The Diving Bell and the Butterfly Movie Review (2007)
Julian Schnabel’s third film, succeeding Basquiat (1996) and Before Night Falls (2000), won him three best director awards (Cannes Film Festival, Golden Globes, Independent Spirit Awards) and a nomination from the Academy. Ronald Harwood (The Pianist (2002)) adapted the screenplay, and Steven Spielberg’s cinematographer, Janusz Kaminski, creates a highly stylized perspective aperture into an otherwise utterly inaccessible situation.
Mathieu Amalric plays Jean-Dominic Bauby, a journalist who in 1991 became the editor-in-chief of Elle magazine in Paris. Just a few years later, in December of 1995, Bauby suffered a massive stroke at the age of 43. The stroke left Bauby in a coma for 20 days. He awoke in a rare condition known as locked-in syndrome.
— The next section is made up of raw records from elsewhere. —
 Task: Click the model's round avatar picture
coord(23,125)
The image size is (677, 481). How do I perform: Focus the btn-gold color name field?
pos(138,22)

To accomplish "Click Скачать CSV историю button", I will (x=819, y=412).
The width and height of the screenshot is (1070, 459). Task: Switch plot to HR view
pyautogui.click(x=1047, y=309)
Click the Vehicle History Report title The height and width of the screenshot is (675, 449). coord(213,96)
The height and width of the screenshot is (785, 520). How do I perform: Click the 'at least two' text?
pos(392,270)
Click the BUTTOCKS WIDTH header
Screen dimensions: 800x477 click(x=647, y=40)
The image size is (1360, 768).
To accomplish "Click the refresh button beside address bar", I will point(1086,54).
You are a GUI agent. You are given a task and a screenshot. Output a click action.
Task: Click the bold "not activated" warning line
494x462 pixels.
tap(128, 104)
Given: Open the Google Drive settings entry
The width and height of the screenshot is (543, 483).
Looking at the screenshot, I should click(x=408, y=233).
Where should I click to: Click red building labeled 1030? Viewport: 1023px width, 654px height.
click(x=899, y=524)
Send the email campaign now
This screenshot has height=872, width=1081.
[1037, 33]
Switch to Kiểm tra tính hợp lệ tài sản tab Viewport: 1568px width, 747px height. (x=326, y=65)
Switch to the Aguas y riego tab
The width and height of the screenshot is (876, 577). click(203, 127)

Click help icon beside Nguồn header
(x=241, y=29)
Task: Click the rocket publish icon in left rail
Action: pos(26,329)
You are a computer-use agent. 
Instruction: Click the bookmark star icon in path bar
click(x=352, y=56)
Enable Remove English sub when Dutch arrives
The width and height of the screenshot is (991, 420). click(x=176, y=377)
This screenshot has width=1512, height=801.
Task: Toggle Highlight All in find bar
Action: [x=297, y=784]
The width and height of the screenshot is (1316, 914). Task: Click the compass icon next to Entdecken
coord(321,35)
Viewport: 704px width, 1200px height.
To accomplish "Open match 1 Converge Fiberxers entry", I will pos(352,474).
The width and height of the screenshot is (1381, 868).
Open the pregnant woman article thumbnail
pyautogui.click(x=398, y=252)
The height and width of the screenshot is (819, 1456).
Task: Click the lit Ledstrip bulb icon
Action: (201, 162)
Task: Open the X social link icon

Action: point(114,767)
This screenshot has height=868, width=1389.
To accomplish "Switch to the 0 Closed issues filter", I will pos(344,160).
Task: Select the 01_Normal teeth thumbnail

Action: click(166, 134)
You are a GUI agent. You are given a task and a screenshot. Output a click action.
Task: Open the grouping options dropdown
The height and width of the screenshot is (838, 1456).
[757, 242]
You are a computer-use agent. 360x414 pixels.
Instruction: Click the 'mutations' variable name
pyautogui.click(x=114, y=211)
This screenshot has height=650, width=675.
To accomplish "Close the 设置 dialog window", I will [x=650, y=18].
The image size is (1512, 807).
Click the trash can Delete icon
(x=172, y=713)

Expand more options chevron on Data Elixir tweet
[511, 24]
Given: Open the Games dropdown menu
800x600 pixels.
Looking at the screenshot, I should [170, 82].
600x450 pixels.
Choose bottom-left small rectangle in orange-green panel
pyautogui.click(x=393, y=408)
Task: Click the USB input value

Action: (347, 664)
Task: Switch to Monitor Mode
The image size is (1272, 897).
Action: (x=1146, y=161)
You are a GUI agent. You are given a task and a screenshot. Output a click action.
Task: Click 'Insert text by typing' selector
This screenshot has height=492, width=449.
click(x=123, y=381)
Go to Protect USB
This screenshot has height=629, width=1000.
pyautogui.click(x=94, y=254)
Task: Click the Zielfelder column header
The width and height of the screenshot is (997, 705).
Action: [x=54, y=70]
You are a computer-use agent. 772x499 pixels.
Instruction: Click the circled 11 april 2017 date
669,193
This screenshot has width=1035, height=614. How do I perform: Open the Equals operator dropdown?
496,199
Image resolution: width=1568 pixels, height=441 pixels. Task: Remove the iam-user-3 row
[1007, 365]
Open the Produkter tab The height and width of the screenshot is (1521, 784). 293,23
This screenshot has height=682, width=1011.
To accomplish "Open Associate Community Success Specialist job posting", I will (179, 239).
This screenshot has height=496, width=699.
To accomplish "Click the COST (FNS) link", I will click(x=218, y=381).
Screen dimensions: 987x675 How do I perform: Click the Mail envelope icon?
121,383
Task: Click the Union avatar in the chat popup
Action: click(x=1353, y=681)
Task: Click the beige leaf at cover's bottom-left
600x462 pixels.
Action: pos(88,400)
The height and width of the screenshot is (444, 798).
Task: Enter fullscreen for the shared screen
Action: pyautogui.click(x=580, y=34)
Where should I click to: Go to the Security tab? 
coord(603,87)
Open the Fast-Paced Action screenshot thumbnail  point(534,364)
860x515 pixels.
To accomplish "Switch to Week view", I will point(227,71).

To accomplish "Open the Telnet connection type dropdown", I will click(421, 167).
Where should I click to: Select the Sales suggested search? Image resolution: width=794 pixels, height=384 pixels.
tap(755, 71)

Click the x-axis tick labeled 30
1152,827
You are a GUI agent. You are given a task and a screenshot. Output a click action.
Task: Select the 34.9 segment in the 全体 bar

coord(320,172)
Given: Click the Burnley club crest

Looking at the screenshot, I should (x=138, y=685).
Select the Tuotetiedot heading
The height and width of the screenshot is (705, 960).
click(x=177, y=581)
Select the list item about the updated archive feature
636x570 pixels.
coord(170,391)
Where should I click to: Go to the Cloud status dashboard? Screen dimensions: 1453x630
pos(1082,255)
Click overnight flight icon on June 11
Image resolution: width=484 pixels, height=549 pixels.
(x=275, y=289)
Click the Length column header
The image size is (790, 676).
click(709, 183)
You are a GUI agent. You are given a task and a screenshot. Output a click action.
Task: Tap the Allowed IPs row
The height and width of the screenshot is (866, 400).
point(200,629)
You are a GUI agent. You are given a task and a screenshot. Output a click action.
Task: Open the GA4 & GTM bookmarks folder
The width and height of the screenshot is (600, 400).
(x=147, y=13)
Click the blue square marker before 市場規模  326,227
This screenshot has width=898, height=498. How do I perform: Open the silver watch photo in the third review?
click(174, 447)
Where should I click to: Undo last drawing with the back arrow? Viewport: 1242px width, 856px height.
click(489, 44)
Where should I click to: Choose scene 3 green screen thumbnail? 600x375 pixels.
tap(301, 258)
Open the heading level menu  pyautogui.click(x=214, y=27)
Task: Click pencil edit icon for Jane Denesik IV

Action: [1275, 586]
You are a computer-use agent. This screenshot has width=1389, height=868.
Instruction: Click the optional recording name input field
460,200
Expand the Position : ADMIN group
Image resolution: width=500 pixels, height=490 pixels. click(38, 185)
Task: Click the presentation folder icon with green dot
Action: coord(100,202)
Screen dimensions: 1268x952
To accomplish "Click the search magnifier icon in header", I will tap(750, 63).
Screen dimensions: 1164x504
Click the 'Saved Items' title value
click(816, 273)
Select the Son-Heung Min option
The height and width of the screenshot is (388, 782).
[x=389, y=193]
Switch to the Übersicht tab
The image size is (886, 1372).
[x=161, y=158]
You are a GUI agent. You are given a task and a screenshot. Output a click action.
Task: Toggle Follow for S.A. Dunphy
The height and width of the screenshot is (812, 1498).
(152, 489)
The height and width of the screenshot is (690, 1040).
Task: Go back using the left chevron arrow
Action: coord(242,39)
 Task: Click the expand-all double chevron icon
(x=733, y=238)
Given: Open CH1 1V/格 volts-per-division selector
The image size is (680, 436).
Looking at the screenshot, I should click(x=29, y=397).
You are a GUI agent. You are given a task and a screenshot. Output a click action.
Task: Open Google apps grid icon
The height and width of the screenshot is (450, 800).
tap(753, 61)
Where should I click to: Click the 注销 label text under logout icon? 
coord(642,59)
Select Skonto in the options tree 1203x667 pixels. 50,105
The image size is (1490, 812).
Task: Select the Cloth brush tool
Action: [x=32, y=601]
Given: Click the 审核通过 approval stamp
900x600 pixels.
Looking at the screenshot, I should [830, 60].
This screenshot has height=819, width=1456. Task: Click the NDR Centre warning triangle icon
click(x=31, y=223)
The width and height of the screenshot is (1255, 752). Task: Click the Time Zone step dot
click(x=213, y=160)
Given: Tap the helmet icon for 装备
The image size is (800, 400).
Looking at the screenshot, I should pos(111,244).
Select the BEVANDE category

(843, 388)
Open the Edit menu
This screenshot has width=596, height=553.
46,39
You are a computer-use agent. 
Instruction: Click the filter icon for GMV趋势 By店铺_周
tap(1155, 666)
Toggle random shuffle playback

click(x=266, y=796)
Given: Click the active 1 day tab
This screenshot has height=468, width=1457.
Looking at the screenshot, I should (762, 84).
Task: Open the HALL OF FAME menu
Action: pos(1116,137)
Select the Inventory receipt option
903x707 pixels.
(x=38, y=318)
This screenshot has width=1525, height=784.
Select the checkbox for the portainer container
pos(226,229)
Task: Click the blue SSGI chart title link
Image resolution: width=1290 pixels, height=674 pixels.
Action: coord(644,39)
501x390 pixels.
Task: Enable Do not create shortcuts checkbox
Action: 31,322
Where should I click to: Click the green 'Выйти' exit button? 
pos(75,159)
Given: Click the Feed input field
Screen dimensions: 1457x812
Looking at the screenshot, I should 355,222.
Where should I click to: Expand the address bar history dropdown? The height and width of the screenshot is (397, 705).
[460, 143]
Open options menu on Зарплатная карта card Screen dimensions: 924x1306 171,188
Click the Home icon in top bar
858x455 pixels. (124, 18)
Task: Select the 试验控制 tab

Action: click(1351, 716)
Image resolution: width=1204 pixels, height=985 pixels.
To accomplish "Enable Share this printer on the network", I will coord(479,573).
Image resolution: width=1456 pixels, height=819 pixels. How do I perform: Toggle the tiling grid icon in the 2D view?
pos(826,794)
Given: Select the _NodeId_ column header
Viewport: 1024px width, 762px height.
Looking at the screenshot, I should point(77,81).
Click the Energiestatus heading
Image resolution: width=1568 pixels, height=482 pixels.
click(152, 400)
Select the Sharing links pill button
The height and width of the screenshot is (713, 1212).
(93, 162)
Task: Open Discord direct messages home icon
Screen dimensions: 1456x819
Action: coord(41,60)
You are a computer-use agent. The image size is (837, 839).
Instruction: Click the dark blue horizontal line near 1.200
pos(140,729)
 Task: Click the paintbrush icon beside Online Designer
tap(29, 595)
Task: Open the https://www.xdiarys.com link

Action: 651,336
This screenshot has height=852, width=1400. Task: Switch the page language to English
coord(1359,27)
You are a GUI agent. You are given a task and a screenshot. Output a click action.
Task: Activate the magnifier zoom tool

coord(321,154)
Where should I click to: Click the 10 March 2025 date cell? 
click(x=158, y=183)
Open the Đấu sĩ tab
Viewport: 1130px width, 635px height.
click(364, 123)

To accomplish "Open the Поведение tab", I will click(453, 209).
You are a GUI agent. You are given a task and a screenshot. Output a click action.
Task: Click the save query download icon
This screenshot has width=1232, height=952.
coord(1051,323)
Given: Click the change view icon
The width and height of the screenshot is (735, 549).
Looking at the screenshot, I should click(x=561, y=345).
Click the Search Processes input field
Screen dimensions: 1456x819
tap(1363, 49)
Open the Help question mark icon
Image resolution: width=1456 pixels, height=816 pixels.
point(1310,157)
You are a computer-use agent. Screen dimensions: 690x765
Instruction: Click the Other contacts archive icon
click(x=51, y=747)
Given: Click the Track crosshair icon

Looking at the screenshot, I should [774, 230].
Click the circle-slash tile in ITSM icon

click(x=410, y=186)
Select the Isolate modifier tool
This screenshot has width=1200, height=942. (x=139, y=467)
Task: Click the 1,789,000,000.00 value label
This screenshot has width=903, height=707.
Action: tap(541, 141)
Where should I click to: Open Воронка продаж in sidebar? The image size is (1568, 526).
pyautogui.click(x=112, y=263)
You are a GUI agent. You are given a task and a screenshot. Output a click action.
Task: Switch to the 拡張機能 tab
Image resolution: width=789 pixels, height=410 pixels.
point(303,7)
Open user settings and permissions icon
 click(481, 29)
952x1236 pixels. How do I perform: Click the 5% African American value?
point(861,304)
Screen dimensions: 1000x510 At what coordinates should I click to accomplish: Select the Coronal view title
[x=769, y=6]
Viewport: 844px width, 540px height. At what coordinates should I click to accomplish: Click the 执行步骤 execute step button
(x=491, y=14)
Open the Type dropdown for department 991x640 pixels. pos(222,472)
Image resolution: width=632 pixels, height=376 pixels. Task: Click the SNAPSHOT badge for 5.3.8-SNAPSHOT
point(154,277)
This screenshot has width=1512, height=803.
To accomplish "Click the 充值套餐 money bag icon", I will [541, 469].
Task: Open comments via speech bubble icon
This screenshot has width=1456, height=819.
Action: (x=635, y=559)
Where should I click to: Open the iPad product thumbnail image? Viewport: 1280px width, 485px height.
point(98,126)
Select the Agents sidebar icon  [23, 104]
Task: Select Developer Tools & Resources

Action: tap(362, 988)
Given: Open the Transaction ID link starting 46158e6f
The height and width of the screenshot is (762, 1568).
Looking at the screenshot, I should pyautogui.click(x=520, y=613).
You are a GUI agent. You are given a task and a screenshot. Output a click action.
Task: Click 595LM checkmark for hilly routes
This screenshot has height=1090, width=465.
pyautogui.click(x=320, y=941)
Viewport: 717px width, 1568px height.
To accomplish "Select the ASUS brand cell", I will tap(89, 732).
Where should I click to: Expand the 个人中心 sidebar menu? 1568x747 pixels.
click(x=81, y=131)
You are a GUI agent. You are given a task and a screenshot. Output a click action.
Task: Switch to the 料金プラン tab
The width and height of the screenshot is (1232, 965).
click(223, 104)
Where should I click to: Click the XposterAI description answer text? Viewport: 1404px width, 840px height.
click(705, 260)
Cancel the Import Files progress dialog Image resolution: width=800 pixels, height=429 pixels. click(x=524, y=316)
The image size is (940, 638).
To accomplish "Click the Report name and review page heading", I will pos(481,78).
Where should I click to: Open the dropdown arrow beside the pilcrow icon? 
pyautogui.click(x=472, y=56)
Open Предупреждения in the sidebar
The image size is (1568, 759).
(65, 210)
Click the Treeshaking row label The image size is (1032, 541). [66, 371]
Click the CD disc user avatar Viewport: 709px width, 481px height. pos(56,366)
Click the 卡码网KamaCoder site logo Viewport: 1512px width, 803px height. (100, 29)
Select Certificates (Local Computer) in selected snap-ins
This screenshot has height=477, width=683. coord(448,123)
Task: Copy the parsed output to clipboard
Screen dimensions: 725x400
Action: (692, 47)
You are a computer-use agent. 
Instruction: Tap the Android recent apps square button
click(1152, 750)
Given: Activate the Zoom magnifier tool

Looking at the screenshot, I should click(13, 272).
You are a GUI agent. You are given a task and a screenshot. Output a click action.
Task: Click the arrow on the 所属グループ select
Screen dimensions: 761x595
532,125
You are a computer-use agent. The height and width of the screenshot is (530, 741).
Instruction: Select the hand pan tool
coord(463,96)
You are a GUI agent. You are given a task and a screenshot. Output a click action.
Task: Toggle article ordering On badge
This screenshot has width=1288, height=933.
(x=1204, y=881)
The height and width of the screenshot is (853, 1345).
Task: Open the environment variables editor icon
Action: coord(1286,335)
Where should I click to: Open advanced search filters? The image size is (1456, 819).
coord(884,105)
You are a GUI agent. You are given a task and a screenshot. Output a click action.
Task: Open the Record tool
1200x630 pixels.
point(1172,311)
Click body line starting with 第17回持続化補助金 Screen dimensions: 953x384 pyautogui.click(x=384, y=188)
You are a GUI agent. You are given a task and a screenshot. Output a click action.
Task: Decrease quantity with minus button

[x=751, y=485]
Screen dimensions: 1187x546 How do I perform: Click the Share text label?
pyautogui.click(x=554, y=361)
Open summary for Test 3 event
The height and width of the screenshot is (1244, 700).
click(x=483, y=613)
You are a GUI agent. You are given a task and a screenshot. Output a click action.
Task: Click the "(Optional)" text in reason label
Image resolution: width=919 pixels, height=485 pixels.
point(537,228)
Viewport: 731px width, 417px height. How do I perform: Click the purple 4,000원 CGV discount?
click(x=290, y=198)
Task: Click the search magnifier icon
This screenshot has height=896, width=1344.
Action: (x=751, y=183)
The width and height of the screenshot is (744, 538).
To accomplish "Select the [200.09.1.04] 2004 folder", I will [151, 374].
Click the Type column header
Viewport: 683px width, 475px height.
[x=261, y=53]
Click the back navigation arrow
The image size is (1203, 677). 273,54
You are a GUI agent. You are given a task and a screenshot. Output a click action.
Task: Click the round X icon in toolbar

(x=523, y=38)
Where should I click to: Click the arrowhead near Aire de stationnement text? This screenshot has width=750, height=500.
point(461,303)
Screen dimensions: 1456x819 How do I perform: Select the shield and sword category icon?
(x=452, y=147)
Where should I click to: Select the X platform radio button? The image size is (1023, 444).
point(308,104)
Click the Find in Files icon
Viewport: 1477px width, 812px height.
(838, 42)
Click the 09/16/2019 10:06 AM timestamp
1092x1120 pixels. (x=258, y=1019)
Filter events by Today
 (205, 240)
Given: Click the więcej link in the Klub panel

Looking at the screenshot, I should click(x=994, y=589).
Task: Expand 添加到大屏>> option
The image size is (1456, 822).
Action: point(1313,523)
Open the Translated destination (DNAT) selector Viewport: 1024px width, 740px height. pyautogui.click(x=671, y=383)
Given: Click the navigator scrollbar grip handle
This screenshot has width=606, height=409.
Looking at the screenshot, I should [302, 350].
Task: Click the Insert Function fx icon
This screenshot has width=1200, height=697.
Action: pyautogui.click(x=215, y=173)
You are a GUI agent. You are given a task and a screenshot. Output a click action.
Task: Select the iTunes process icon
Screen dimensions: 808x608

Bauby became a prisoner of his immobile body, yet retained his intellectual and imaginative capacities. Le Scaphandre et le Papillon is the 128-page (depending on the edition) memoir that he constructed using the only motion left to him in the physical realm, the fluttering of his left eyelid. With the help of therapists, he learned a different form of communication that utilizes the frequency order of the French alphabet (ESARIN TULOMD…). Bauby completed his book in two months and died on March 9, 1997, two days after its publication in France.
The film incites some controversy among Bauby’s intimates as to the truth of the portrayal. Facts were changed, even sensationalized. While this may cause some moral or ethical quandary, the world is left with two undeniably fine works of art.